To make simulations more realistic, the reporter needs to be at his or her most vicious. «The aim is to teach them not to take the journalist's questions as personal attacks if these are tough questions about the company. They all take it personally, but we explain to them that they have to depersonalize it.»

On leaving a media-training session where «we asked them hard questions to test them under pressure, they hate me,» said Pyrgioti. «I sit at the table and they look at me askance: I'm the baddie, the shrew! They reach such a degree of transference that they think their trainer is a spiteful, aggressive journalist,» she laughs.

At the end of the program, when trainees have familiarized themselves with the medium, members of the training team make sudden appearances at their offices or outside their homes, to see how well they've learned their lessons.

Media-training programs are tailored to suit the needs of each person or company. Lasting a few days, they need to be repeated at regular intervals. Companies in all sectors - banking, food, entertainment, services, or even heavy industry - seek out their services. «We usually train public relations or communications personnel, and the upper echelons of certain departments who need to come into contact with journalists and to inform them of their activities. It should be clear that we don't teach them what to say, but to say it using the technique and method which is compatible with media rules. We put their messages in order of importance and tell them how to convey them effectively. We don't make up the messages, nor communications strategies,» said Yiannakopoulou.
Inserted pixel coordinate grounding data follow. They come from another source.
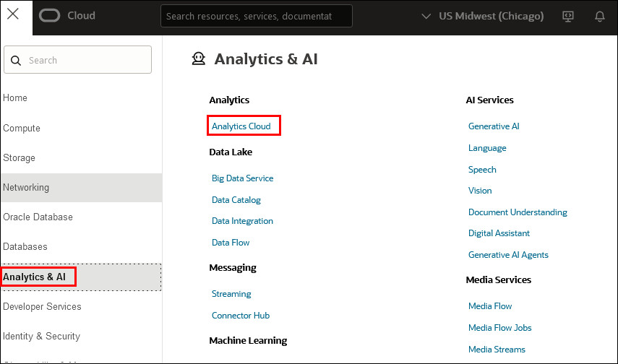Expand the US Midwest (Chicago) region dropdown
This screenshot has width=618, height=364.
pyautogui.click(x=482, y=16)
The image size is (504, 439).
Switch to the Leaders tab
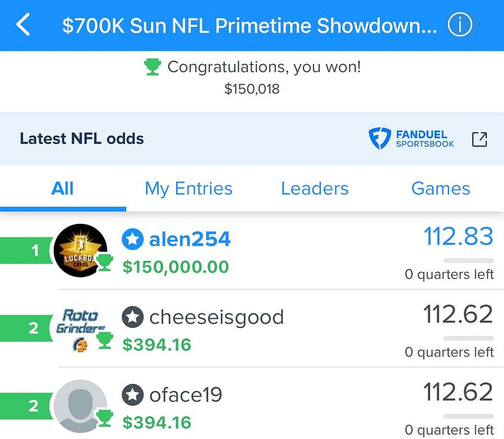pyautogui.click(x=315, y=188)
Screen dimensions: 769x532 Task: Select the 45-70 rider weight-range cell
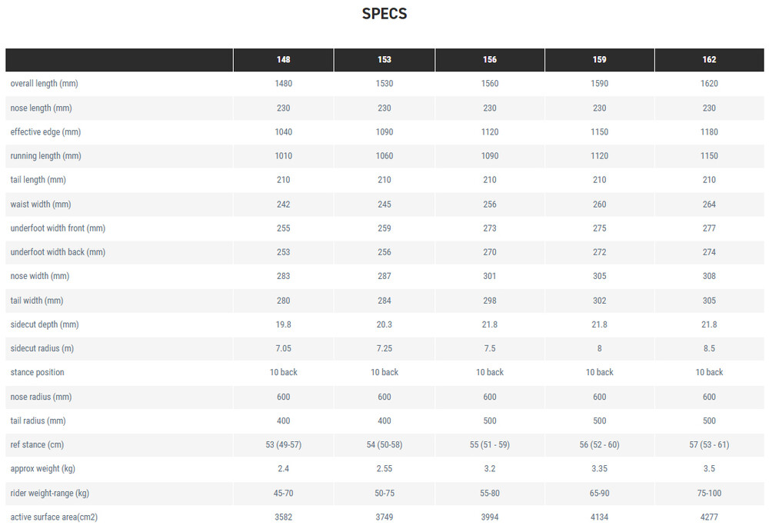284,494
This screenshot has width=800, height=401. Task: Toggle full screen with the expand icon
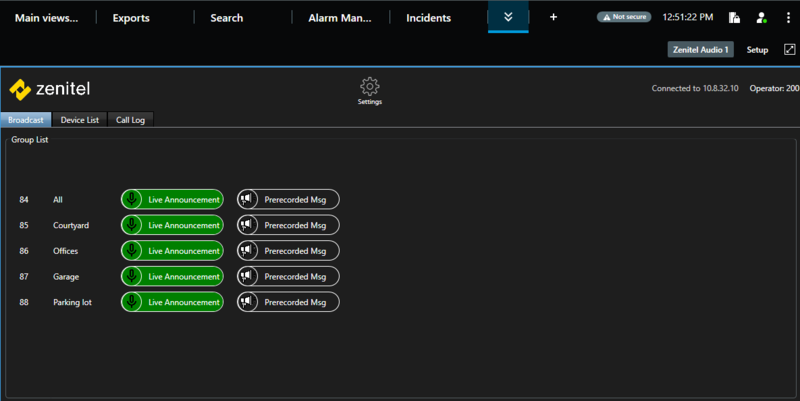pos(789,49)
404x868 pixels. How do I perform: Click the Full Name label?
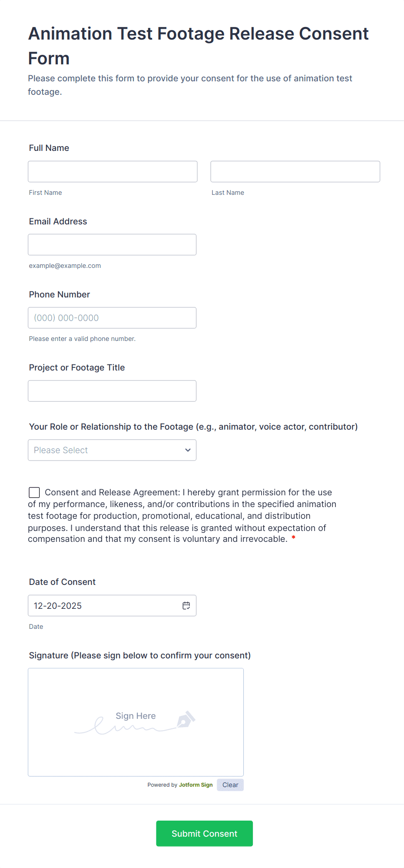(x=49, y=148)
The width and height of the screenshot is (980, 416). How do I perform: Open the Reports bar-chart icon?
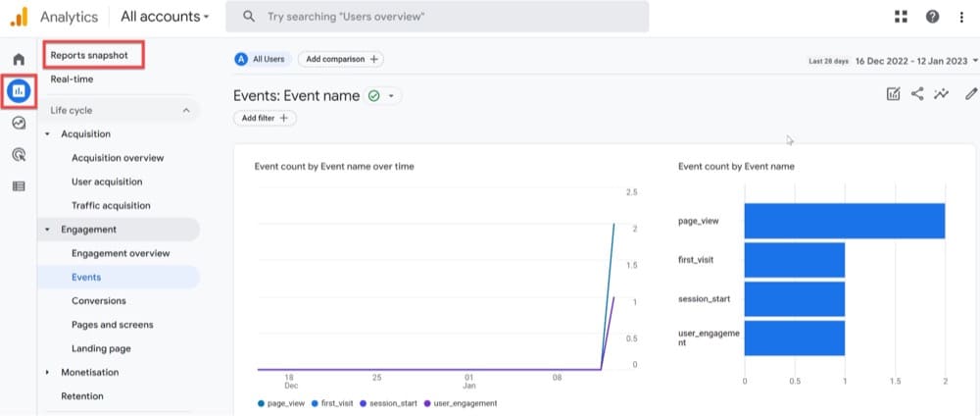[x=19, y=91]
People who have done media training, however, seldom confess it in public, possibly because deep down, they would like to belong to that rare breed (two out of 10, as specialists tell us), who are born with the gift. «It's like wiping out their personality, having taught a person how to communicate,» said Pyrgioti. «When you correct their natural ways, they don't want to admit it - they want people to think these are their normal communication skills.»